PWYP Indonesia, Seknas FITRA, Indonesian Human Rights Committee for Social Justice (IHCS), Kiara dan Perhimpunan Pengembangan Pesantren dan Masyarakat (P3M) yang tergabung dalam Koalisi Rakyat Untuk Kedaulatan Tambang pada tanggal 11 Maret 2014, secara resmi mengajukan permohonan sebagai pihak terkait kepada Mahkamah Konstitusi (MK) terkait judicial review pasal 102 dan 103 UU Minerba oleh Apemindo.

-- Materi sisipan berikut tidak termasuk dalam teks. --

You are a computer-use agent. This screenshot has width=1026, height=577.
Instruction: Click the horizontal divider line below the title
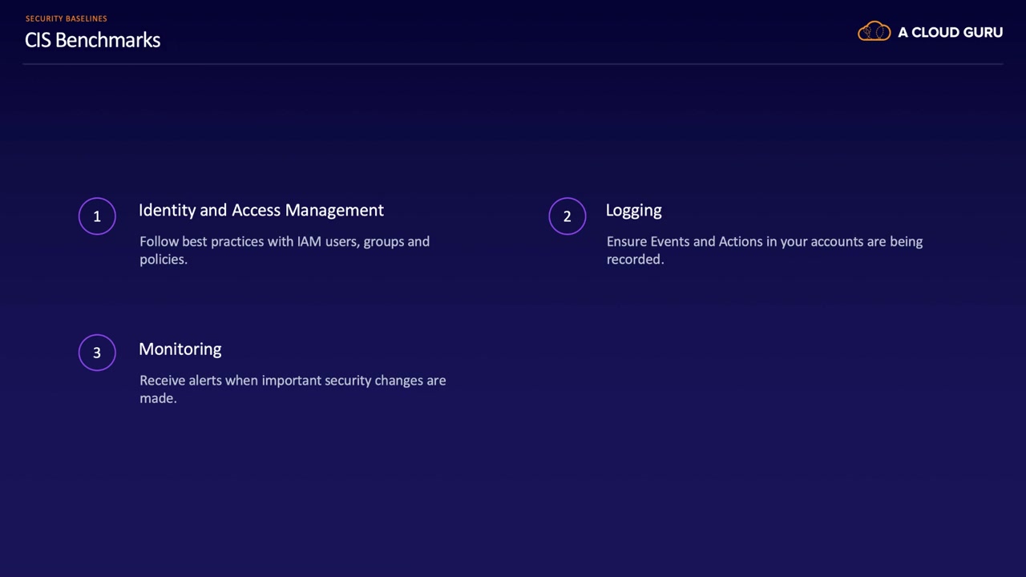tap(513, 63)

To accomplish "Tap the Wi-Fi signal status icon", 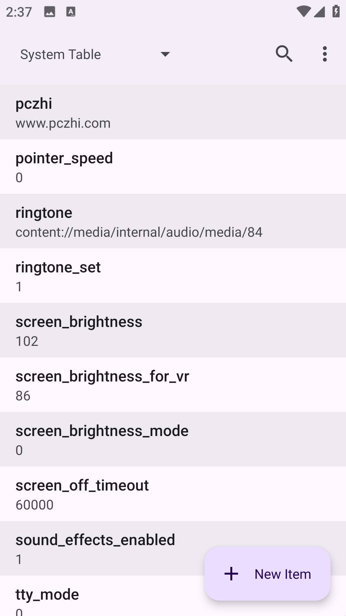I will click(303, 12).
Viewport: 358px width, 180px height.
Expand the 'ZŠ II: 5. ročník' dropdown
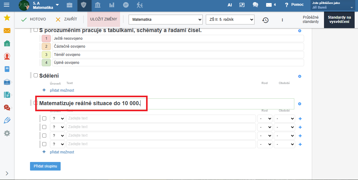click(230, 20)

Koalisi Rakyat Untuk Kedaulatan Tambang menolak argumen pemohon dalam hal ini Apemindo yang menyatakan bahwa pasal 102 dan pasal 103 hanya berisi kewajiban untuk meningkatkan nilai tambah minerba melalui pengolahan dan pemurnian dan tidak terdapat kalimat adanya larangan ekspor bijih. Menurut Apemindo kewajiban pemerintah hanya mengendalikan ekspor dan produksi, bukan melarang ekspor bijih.
Dalam sidang MK dengan agenda mendengarkan keterangan pihak terkait pada tanggal 26 Maret 2014, Koalisi Rakyat Untuk kedaulatan Tambang melalui kuasa hukumnya dalam persidangan menyatakan 1) Apemindo tidak cermat dalam memahami ketentuan yang terdapat dalam pasal yang diujikan secara mendalam. 2) Pasal 102 dan 103 UU tersebut telah memberikan kepastian hukum. Apabila Pemohon mempermasalahkan adanya ketidakpastian hukum dengan mendalilkan pada Peraturan Pemerintah No. 23/2010, Permen ESDM No. 7/2012, Permen ESDM No. 20/2013, PP No. 1/2014, dan Permen ESDM No. 1/2014, hal tersebut bukan merupakan kewenangan MK untuk menguji pertentangan peraturan-peraturan tersebut. 3) Pasal 102 dan Pasal 103 UU Minerba sudah jelas dan tegas mengatur tentang nilai tambah dengan cara pengolahan dan pemurnian hasil tambang dalam negeri,” tegasnya.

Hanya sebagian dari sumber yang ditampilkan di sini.